Arts & CultureLIFESTYLE

Poetry Corner: WATERMELON

(After Charles Simic, Pablo Neruda)

Introducing a new series of poems by Julian Matthews. Julian is a writer and Pushcart-nominated poet published in The American Journal of Poetry, Autumn Sky Poetry Daily, Borderless Journal, Beltway Poetry Quarterly, Dream Catcher Magazine,  Live Encounters Magazine, Lothlorien Poetry Journal and The New Verse News, among others. He is a mixed-race minority from Malaysia and lived in Ipoh for seven years. Currently based in Petaling Jaya, he is a media trainer and consultant for senior management of multinationals on Effective Media Relations, Social Media and Crisis Communications.
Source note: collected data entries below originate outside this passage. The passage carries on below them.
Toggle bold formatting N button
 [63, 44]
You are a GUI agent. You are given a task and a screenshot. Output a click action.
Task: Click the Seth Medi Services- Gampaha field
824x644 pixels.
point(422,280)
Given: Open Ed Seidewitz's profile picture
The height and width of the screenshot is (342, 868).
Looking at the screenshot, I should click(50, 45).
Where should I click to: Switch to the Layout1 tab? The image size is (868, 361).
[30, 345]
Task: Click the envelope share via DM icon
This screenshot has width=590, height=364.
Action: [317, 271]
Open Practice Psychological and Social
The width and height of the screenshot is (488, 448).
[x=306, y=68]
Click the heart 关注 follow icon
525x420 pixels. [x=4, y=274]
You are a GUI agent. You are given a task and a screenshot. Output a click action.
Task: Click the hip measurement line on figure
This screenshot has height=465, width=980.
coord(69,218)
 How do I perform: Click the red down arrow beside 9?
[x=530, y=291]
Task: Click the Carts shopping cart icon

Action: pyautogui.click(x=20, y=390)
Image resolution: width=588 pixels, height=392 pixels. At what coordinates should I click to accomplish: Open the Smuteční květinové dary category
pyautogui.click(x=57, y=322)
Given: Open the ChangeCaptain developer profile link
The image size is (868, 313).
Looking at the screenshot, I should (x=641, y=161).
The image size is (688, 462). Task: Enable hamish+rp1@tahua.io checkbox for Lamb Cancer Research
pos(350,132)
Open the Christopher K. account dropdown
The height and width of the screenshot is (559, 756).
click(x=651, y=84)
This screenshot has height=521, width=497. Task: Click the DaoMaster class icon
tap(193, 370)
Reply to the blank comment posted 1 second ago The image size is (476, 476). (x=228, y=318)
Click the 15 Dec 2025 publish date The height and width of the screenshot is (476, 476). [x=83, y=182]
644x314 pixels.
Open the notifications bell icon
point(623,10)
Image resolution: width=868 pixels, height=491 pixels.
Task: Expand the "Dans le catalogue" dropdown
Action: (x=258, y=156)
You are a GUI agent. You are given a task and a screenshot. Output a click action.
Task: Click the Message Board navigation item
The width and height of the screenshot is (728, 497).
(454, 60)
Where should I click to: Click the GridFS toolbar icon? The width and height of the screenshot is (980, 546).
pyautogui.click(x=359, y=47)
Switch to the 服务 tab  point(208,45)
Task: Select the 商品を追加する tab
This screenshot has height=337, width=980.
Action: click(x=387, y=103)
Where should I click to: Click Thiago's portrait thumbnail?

He was formerly a journalist with The Star and Nikkei Business Publications Inc

Link: https://linktr.ee/julianmatthews

By Julian Matthews

Inside you is a red ocean –
Outside a green zig-zag of unenvious emotions
We see you – where you were scarred by the sun
Yet you persisted by sheer, thirst-trapping will

Like a wondrous womb you bloomed
Your seeds hungry to perpetuate your lineage
Come hither, you beckoned, a buxom temptress
And we were sucked in, and cracked you open

Your quenchy-crunch mesmerising,
we were slobbery slakers, dribbling chin-drippers
We even salted and sweetened you,
as if your sugary lushness was not enough
But you paid the price for this selfless sacrifice
We had our fill and never settled the bill

Your petite pips bore the indignity of spittle
A game, perhaps, you induced to pitch them
like pocket rockets afar
And you taught them to swim, traverse through
windy nethers to be expunged, booted and flushed
A relentless quest to find fresh earth
for your spunky progeny to root in

Always a generous giver, you kept us cool even in heat
like a regenerating promethean liver
Sliced to smile, you are our crimson cleanser,
our summery pink-of-health restorer
We are forever entwined, both mostly water–
made up of saccharine juices of the divine
Until we shuffle off these mortal rinds,
and return to the waters, the river,
that sea of brine 

First published in The Marbled Sigh, USA.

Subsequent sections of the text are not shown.